Без пятнадцати шесть Мишке написала Вера, с которой они перед самым расставанием возле станции метро «Лубянка» обменялись телефонами.
«Как ты?» – написала Вера.
«Хорошо», – ответила Мишка. Это была правда: на кухне шумела вода – Шура мыла фрукты; стол в гостиной был накрыт; курьер принес пироги в половину шестого, и Мишка, после недолгих размышлений, поставила квадратные коробки под стол, откуда теперь доносился приятный аромат.
«И я хорошо. Только проснулась поздно», – написала Вера. Мишка не знала, что на это ответить, поэтому промолчала.
Полчаса спустя квартиру было не узнать.

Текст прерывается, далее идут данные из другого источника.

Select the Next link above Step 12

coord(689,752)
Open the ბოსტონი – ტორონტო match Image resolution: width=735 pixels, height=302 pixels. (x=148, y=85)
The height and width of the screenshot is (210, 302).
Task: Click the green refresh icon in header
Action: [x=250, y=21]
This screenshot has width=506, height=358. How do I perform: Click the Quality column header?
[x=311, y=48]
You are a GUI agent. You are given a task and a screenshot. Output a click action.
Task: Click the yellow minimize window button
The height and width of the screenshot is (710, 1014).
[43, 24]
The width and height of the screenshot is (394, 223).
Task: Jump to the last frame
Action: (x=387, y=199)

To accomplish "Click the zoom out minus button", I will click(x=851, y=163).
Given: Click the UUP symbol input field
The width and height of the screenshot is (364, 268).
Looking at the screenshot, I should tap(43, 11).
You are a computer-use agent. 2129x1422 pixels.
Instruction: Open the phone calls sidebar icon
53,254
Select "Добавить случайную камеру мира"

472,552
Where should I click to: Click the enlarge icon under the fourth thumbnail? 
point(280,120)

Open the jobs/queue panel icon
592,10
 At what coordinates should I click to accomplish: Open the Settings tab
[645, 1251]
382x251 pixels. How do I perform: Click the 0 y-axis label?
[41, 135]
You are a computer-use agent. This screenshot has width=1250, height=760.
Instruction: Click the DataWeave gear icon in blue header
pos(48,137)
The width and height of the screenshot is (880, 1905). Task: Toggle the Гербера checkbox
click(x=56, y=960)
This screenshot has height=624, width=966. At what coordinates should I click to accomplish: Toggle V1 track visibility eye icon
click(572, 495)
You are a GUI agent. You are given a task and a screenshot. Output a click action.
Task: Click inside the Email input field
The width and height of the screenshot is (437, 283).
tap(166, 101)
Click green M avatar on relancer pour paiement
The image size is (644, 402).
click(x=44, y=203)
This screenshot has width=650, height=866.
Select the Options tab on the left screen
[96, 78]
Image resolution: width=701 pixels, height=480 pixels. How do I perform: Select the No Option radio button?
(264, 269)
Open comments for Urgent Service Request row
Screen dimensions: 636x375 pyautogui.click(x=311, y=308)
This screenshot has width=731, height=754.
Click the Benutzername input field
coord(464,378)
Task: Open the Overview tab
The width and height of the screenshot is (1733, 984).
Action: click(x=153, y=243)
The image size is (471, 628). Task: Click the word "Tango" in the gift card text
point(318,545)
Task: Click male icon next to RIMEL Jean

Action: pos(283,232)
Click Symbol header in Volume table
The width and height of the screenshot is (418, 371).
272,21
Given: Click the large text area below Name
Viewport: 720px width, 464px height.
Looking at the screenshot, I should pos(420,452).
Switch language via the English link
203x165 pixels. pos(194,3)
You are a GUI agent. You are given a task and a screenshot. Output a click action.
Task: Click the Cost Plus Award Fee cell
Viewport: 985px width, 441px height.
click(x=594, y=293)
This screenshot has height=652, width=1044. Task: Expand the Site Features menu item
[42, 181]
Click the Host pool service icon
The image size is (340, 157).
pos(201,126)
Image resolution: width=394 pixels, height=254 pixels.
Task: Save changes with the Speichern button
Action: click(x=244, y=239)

Только что комнаты казались пустыми и просторными, Шура и Мишка перемещались по ним, словно привидения, переставляя тарелки и столовые приборы, открывая окна. Занавески весело колыхались на ветру. Как только в квартиру вошел дядя Миша, в комнатах стало жарко, а воздух будто потяжелел, повис на коже.
– Мишка! – голос дяди Миши, который в телефоне всегда звучал приглушенно, в жизни разносился по комнатам, словно ураган. Дверь дяде Мише открыла Шура, и Мишке пришлось бежать из кухни ему навстречу. – Мишка, – дядя Миша взял ее за плечи, встряхнул. – Как же выросла!
Мишка не пыталась высвободиться и не стала говорить, что в последний раз они виделись всего месяц назад. Дядя Миша, настоящий художник, почти не воспринимал течение времени.
За спиной у Миши нерешительно топтались его третья жена Катенька и младшая дочь Мариша. В свои тринадцать лет Мариша уже была выше Мишки на целую голову.
– Пап, отпусти ее, – попросила Шура. – И дай им пройти.
Дядя Миша посторонился, виновато развел руки.